__Data__

=== Begin Enclosure ===

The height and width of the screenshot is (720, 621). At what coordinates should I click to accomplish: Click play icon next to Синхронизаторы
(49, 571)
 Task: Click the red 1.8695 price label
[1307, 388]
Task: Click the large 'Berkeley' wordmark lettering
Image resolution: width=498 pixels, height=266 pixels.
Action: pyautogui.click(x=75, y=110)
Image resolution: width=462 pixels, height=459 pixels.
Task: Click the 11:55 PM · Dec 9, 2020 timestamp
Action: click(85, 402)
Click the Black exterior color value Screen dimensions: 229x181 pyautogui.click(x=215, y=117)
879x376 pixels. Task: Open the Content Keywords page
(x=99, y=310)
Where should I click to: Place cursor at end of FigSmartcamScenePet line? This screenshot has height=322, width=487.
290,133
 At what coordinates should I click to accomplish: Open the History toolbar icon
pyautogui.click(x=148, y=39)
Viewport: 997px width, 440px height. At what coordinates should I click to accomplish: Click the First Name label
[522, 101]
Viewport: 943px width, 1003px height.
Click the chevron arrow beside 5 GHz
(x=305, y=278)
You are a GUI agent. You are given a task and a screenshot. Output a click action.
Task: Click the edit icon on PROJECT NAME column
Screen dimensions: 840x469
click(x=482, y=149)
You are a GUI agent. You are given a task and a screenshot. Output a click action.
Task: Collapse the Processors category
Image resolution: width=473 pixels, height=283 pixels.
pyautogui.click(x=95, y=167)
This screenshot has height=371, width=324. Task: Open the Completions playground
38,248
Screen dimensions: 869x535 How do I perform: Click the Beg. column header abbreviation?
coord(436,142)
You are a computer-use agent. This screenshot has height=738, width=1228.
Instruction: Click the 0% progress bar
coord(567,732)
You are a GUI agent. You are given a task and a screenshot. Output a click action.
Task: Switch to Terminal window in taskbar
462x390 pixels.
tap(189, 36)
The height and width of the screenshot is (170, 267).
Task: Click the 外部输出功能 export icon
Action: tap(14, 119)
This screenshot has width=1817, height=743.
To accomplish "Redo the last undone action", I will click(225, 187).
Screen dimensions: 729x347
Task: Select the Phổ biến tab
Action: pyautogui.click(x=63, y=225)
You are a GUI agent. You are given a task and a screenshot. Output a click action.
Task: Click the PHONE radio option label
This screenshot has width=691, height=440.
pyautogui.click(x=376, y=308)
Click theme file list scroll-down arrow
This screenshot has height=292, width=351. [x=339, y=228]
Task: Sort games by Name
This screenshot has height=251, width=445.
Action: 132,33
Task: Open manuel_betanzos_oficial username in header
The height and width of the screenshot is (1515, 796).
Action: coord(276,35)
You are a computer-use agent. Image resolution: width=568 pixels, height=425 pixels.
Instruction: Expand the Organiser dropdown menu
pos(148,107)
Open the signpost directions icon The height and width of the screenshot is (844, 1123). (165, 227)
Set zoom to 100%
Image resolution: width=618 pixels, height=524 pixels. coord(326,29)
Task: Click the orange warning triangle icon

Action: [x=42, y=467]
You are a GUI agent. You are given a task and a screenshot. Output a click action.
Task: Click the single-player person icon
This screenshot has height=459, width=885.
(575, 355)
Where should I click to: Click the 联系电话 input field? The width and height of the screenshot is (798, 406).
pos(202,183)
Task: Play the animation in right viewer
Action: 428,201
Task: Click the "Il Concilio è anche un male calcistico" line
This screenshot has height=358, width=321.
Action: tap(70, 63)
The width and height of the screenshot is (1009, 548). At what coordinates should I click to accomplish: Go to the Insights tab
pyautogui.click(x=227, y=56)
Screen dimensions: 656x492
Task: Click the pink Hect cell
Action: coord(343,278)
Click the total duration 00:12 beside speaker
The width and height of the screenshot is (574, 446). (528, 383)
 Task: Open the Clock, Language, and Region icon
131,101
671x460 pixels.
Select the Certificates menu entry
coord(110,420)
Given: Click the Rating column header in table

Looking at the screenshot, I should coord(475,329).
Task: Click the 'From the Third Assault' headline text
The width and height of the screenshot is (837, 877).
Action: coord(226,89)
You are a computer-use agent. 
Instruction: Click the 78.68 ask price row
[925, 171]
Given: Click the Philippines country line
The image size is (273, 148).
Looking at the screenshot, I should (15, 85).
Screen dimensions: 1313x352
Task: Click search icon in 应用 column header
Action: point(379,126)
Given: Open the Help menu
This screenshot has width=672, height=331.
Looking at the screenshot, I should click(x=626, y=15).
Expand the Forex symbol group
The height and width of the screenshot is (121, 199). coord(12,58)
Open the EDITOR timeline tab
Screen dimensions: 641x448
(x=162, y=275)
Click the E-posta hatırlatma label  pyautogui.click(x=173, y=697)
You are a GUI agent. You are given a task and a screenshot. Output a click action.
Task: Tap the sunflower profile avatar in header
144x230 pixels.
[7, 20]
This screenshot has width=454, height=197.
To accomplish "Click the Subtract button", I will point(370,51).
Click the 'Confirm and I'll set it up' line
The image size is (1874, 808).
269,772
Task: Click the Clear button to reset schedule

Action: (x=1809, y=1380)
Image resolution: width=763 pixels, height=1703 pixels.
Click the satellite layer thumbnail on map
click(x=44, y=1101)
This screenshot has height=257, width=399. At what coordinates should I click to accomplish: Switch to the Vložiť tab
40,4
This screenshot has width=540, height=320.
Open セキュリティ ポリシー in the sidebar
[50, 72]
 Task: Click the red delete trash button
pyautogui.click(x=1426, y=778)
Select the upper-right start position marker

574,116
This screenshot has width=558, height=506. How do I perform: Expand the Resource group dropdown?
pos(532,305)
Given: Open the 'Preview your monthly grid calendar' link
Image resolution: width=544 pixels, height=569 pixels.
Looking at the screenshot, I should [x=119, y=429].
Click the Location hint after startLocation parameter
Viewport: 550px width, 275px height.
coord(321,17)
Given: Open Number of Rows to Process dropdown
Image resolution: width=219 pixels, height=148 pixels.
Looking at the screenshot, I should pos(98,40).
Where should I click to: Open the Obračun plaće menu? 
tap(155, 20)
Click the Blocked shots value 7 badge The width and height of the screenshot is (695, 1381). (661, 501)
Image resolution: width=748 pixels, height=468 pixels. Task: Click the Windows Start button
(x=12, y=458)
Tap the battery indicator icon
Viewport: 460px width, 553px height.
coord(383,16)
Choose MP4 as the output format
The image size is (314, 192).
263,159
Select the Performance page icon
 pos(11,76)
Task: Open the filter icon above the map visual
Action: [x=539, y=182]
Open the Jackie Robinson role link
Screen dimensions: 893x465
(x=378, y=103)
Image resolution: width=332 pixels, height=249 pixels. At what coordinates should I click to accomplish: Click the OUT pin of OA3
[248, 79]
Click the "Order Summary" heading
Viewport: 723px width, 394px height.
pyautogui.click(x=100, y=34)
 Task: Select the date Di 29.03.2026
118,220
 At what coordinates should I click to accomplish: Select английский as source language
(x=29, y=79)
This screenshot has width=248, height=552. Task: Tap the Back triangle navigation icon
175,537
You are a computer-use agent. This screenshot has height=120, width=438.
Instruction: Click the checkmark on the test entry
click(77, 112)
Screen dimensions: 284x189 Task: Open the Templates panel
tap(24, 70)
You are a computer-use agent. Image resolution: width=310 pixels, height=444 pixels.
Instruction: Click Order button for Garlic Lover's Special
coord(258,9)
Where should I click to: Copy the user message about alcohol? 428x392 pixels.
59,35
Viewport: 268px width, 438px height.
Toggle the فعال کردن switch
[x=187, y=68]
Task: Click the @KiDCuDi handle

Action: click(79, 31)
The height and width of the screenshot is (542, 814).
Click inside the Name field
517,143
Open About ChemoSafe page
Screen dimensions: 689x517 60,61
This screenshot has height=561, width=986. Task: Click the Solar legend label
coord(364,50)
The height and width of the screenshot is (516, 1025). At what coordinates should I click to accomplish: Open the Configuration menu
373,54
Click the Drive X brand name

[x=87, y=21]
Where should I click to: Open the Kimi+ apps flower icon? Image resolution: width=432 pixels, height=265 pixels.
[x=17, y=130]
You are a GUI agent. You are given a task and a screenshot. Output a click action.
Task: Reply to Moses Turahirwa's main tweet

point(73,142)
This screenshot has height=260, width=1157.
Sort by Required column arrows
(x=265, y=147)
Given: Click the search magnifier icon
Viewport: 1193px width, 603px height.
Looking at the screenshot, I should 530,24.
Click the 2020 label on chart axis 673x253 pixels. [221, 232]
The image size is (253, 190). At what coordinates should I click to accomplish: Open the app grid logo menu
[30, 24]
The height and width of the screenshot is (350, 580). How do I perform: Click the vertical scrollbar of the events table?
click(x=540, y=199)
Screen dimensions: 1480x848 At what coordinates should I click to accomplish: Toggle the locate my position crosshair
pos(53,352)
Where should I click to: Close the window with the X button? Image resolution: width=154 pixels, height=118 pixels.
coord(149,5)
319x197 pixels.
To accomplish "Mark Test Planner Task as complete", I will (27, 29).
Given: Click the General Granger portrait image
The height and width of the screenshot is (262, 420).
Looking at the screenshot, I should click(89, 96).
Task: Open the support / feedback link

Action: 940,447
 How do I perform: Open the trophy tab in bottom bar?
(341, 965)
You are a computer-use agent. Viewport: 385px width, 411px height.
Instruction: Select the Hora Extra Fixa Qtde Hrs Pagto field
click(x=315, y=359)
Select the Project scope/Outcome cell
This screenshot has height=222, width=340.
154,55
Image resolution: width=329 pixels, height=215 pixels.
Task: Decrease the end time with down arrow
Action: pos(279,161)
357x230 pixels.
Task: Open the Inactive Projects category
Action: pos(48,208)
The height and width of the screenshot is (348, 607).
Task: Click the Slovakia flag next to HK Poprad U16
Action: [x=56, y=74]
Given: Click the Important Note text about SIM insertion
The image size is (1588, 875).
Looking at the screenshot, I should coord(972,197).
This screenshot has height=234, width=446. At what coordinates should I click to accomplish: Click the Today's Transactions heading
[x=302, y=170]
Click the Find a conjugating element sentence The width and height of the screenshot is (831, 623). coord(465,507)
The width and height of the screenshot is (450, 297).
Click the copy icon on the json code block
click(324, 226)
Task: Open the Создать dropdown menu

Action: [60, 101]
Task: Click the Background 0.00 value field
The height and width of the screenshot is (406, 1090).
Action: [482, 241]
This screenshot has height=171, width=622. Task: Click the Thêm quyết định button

=== End Enclosure ===

__Work order__
Your response should be the exact lines running from the one with "The width and height of the screenshot is (450, 297)." to the final line of the material above.

__Task answer__
The width and height of the screenshot is (450, 297).
Click the copy icon on the json code block
click(324, 226)
Task: Open the Создать dropdown menu

Action: [60, 101]
Task: Click the Background 0.00 value field
The height and width of the screenshot is (406, 1090).
Action: [482, 241]
This screenshot has height=171, width=622. Task: Click the Thêm quyết định button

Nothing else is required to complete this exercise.